Many of our girls will have that same sense of loss with their first periods. This could come at different times:
- The first time they really learn about periods and what their bodies do
- When they get their first period
- A few months into their periods and navigating all that it brings.
The sense of loss, grief and mourning can show up in a number of different ways, so it’s important to know what to look out for in order to support your daughter through it.
Here are some signs that your daughter is grieving her life before her period.
A feeling of loss
Loss of the person she was before
Loss of how simple and free things were before
Uncertain of where she stands with people, including family members, and society
She may refuse to talk to you about her period and not tell you when it’s started. She may try to hide her underwear or products.
“No, nothing is happening”
She may feel isolated and like nobody knows what she is going through. She might want to be alone a lot more.
“Nobody understands, they’re not me!”
She may feel like being a girl is the worst thing, and having to deal with periods is just not fair. This may also show up as resentment or bitterness.
“I hate being a girl”
She may wonder how she will get through this, with a lot of “what if” questions. Particularly with going back to school and being at school.
“I feel overwhelmed, how will I get through school like this?
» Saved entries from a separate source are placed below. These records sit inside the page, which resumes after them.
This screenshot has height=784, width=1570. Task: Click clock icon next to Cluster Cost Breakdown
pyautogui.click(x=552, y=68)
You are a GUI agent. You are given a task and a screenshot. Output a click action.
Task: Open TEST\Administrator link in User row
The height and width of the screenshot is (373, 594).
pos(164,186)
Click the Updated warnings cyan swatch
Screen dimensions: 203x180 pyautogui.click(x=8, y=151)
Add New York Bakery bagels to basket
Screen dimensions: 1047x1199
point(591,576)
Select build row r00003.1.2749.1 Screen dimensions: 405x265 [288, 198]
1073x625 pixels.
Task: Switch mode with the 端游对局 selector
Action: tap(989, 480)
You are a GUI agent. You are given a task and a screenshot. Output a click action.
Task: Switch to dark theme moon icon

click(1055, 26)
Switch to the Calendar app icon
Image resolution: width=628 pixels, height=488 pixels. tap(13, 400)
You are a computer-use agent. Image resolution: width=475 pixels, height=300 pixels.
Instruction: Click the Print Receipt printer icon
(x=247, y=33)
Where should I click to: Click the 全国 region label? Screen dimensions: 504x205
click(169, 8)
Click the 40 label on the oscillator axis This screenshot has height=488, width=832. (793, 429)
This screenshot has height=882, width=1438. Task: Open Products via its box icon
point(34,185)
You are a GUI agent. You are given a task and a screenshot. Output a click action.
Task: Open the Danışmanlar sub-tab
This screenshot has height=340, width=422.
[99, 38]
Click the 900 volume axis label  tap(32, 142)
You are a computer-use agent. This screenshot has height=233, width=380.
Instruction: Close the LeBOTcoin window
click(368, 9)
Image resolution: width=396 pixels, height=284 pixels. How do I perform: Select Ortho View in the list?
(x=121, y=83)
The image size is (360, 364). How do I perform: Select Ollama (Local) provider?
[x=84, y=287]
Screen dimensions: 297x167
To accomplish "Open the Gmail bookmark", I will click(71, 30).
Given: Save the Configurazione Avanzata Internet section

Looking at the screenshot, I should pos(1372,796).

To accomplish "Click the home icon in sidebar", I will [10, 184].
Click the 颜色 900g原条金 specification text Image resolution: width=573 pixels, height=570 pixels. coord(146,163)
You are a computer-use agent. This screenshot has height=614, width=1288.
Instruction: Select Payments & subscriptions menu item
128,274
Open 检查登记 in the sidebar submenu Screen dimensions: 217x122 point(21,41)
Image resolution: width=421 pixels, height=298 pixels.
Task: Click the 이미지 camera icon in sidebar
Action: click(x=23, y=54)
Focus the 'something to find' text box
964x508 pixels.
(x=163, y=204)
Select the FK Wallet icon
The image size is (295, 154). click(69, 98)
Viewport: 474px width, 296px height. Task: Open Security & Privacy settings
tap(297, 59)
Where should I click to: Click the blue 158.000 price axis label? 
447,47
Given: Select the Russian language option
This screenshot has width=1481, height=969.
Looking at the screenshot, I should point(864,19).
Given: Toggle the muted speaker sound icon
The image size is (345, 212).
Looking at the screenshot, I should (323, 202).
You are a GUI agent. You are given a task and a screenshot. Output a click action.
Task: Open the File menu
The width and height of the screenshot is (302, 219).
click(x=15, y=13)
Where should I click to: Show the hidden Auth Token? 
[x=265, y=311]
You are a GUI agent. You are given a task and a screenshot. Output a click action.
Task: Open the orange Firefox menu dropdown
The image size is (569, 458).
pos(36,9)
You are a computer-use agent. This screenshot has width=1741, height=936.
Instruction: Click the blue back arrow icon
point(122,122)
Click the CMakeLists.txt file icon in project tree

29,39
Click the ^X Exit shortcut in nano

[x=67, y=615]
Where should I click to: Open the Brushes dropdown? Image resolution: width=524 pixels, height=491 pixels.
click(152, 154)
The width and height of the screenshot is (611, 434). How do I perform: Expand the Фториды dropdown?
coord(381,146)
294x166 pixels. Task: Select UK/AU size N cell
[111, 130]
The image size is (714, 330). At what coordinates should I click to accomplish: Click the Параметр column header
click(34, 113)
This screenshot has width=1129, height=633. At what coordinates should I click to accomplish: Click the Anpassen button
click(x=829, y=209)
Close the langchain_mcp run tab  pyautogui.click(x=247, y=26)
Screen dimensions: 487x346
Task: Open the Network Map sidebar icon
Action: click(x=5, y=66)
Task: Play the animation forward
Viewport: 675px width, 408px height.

We can support our daughters by allowing her to feel exactly what she is feeling. She is going through the natural process of loss and that is okay. Allow her that space to feel loss, to grieve and to mourn, while also showing her the wonderful side of the phase she is now stepping in to. It’s also okay to feel this loss at the same time she feels joy and excitement for her new phase of life.
This process may take some time or may be over quickly, and it will be an important part of her own transition. How you guide her through this will also play a part in how she sees herself as a woman. By modelling to her the wonderful parts of being a woman, continuing to hold space for her and normalising conversations, without pushing, she will come through feeling supported.